A Decclaration of Faith (4): Ch.3: God and Israel
Chapter
Three: GOD AND THE PEOPLE OF
ISRAEL
The Church "is
to serve other religions for the sake of the neighbor, for the sake of
humanity, for the sake of God's promise to Abraham that through his seed
all nations will
be blessed." (George Lindbeck, "The Gospel Uniqueness:
Election and Untranslatability," The Church in a Postliberal Age [Grand
Rapids, MI: Wm. B. Eerdmans Publishing Co., 2OO2, 226)
(1)
God chose one people for the sake of all. (1)
To
the world in its rebellion and alienation (2)
God promised blessing and restoration. (3)
The Lord chose Abraham and his descendants (4)
as bearers of that promise for all peoples. (5)
They had done nothing more than others (6)
to deserve the Lord's favor, (7)
but
God loved them and made them his own. (8)
We acknowledge God's freedom and grace. (9) Though
we are unworthy, (10)
the Lord has made us his own in Christ. (11) God
has chosen us as his servants for the sake of the world (12)
and destined us to be his daughters and sons, (13) giving
us love and life, (14)
calling us to worship and honor him. (15)
Creation in shambles!

## TASK BRIEF:
Pick up the declaration of faith passage on God and the people of Israel right after its last line and keep writing it.

## DATASET EXCERPT:
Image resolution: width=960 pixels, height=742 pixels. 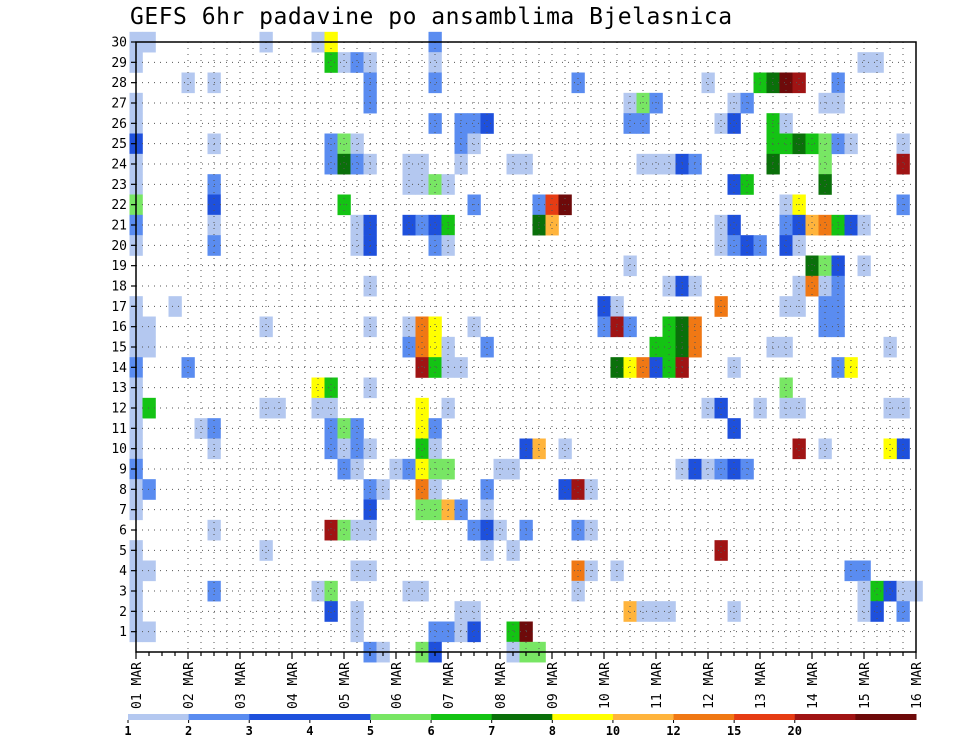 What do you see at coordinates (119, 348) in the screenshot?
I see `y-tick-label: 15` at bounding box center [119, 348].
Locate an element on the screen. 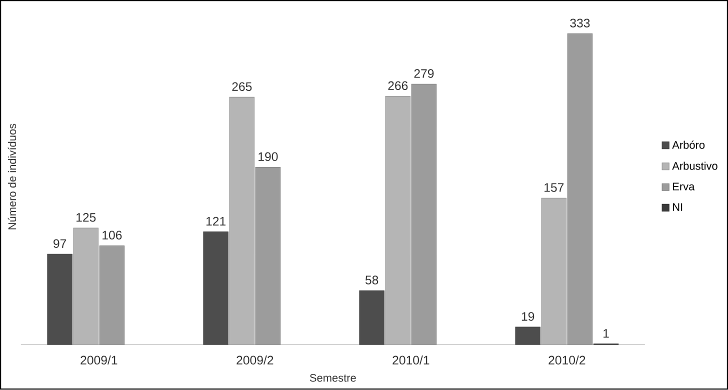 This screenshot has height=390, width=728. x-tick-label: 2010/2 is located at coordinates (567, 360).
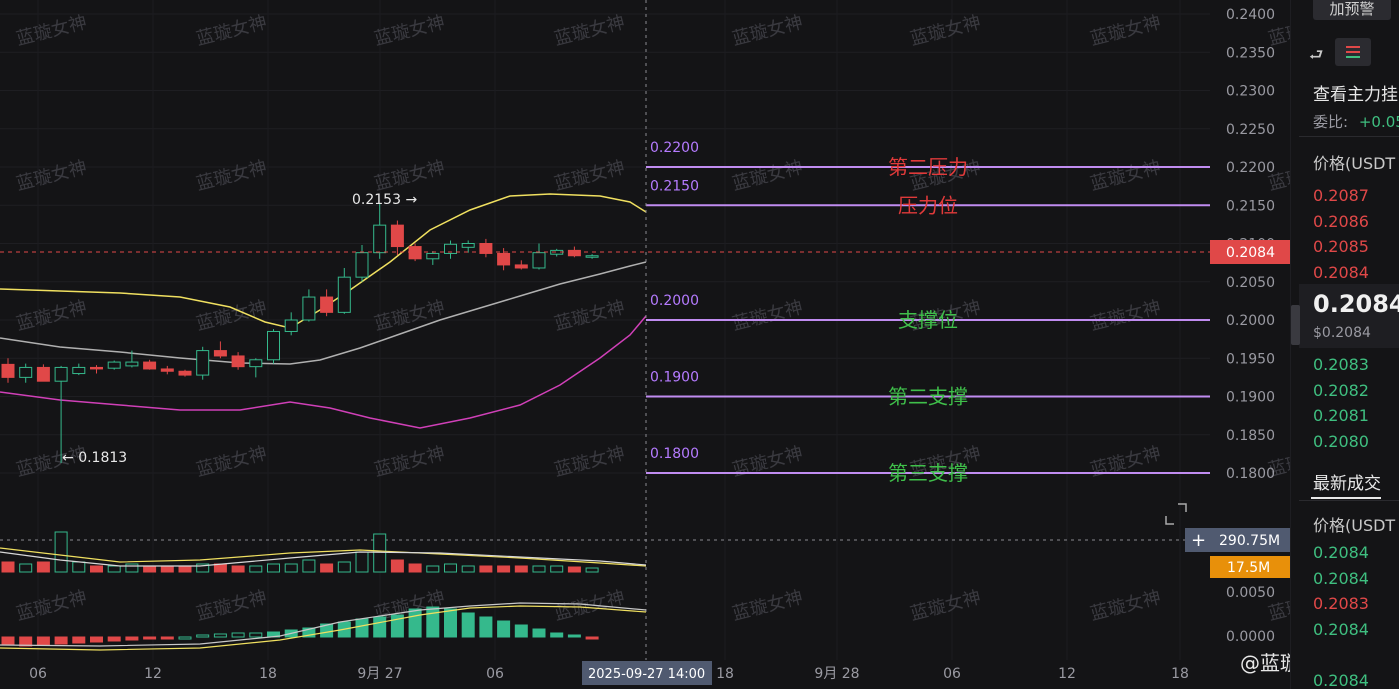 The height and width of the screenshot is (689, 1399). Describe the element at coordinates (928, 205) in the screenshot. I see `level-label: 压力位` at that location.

## RESULT BELOW:
Alienation, ugliness, and evil abound.
This world a mocking parody of all God intended. What would God do now?
What could God do? Every fissure and fracture of all that was once good and
beautiful traced a tear in God's own broken heart for all he had made. Like his
Son later, the cry "O my creation, my creation! How often I have wanted to gather you under
my wings, but you would not!" must have ripped through empty regions of
space. What would come next? Would God give up and in righteous judgment wipe
out his creation again? Would God simply turn away and let the consequences of
human rebellion submerge us in chaos and destruction? Could this hideous wrong
ever be made right?
God did have a plan,
rather a passion, however, to save his creation dream. And God acted on that passion. "God chose one people for the sake of
all" (l.1). From the mass of peoples on the earth, and clearly for no
merit or attribute of their own, God fastened his love on the people of Israel
and chose them to be his special people (Dt.7:7-8). And through this people,
God purposed, to bless all other peoples of the earth Gen.12:3).
God's plan began to unfold
the day he made a promise to Abram and Sarai.[1]
God promised to do three things for them and through them (Gen. 12:1-3;
ll.4-5):
1. get a great people 2.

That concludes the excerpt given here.